Causes and Symptoms of Bad Breath and the Treatment and Prevention of Bad Breath
These include bad oral hygiene, smoking, dry mouth, the foods that you eat, medical disorders, as well as certain types of medication.
When teeth are not brushed and flossed on a regular basis, small food particles become lodged between the teeth and, apart from the fact that these tiny particles will eventually rot and cause bad odors in the mouth, they also promote bacterial growth, which can lead to gum disease and tooth decay.
Brushing and flossing the teeth, at least twice per day, is imperative therefore, to prevent foul breath effectively.
Some Causes of Bad Breath Onions and garlic are well known causes of bad breath, as are exotic spices, certain cheeses, fish, as well as coffee.

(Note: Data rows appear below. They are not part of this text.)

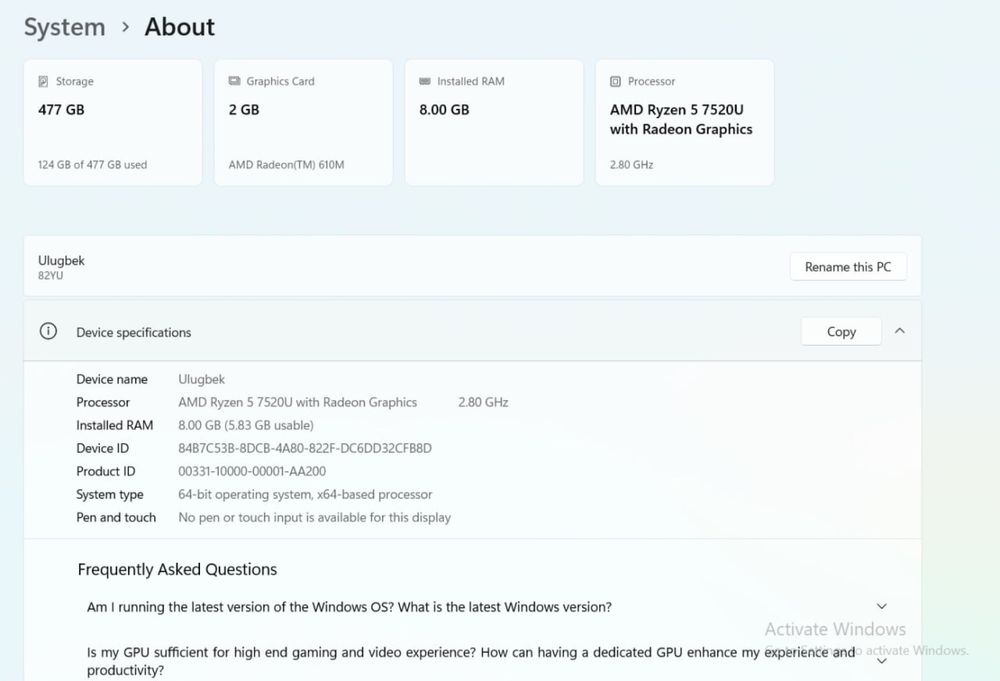Copy the device specifications
The height and width of the screenshot is (681, 1000).
841,331
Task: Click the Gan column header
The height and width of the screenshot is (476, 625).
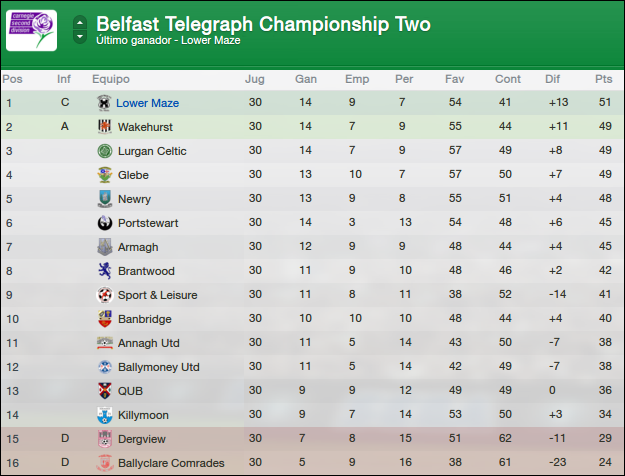Action: coord(306,79)
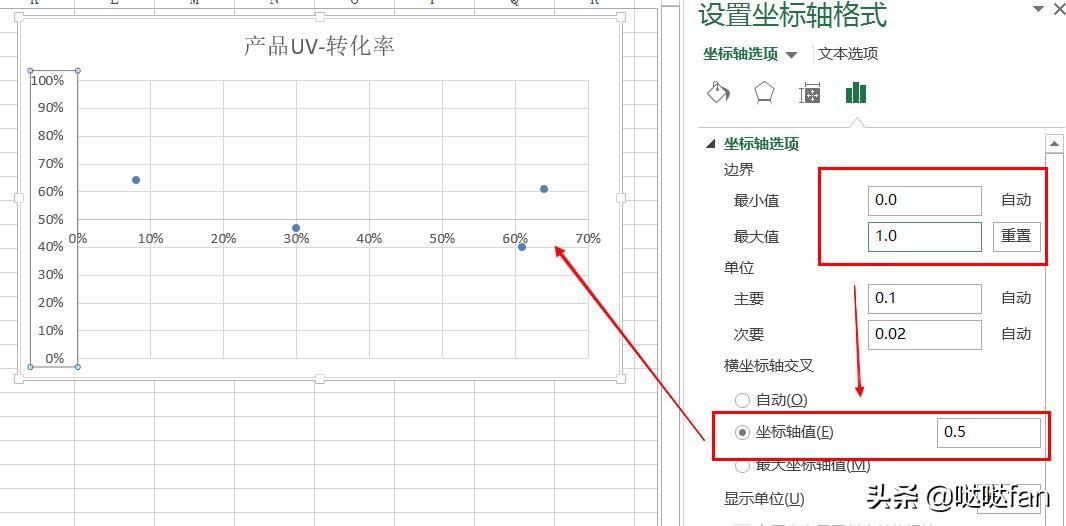Select the chart title 产品UV-转化率
The width and height of the screenshot is (1066, 526).
(319, 46)

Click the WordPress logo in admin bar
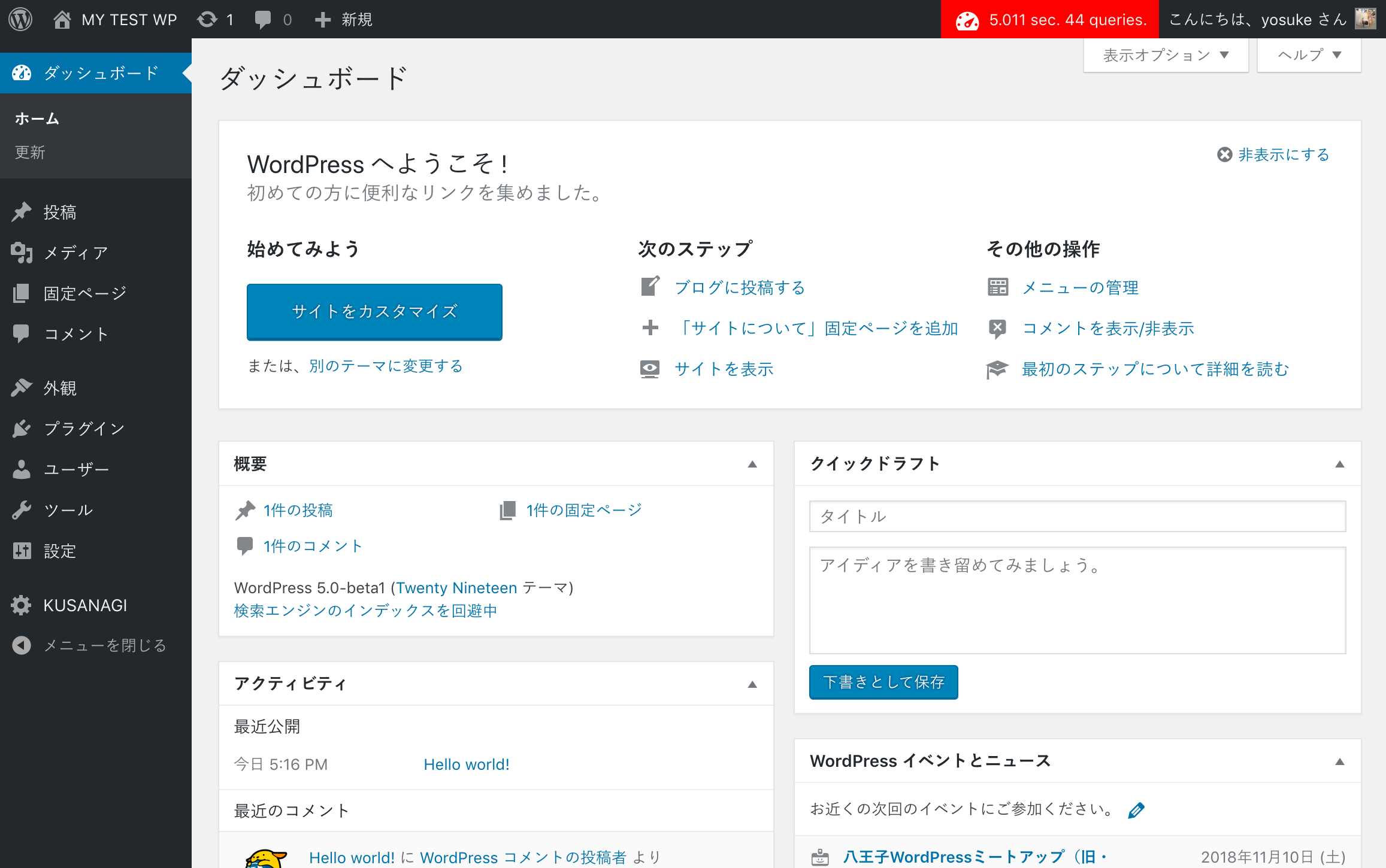point(20,19)
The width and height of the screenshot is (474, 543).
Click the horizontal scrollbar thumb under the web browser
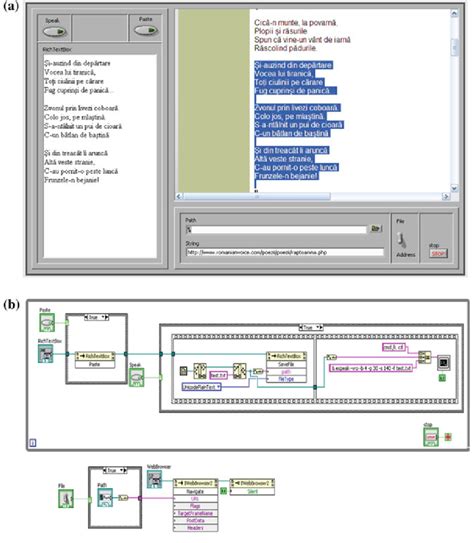[257, 196]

The food we eat is first absorbed into the bloodstream, then into the lungs, causing bad odors when we exhale.
Having a constant flow of saliva in the mouth is a very important part of the digestive process, and helps too, to get rid of those odor-causing small particles of food in the mouth.
A decrease in the flow of saliva is known as dry mouth, and can either be caused my medications, problems with the salivary glands or breathing through the mouth.
Some Symptoms of Bad Breath Tonsillitis, gum infections, chronic sinusitis, chronic bronchitis, diabetes, liver and kidney disease, are just a few of the many medical disorders that may contribute to foul smelling breath.
Dentures and dental appliances, like braces for instance, can also be the cause of bad breath.
Dental appliances will only cause bad odor in the mouth if they are not cleaned properly and small particles of food are left behind.
As far as dentures go, if they are loose-fitting, ulcers and infections can occur, which in turn, will lead to bad breath.
Prevention and Treatment This is not a life-threatening condition, and is most times caused by poor oral hygiene.
If you do brush and floss your teeth regularly and still have bad breath, then see your dentist, who, more often than not, will be able to rectify the problem for you.
Proper oral hygiene can go a long ways toward eliminating the issue and can prevent it from happening in the first place as a clean mouth is less likely to cause the odor that one filled with bacteria would.
However, should you have white spots on your tonsils, pain when you chew, fever, or any other symptoms that are causing you concern, it would be a good idea to see your doctor, as it could be a medical problem that is causing you to have the problem.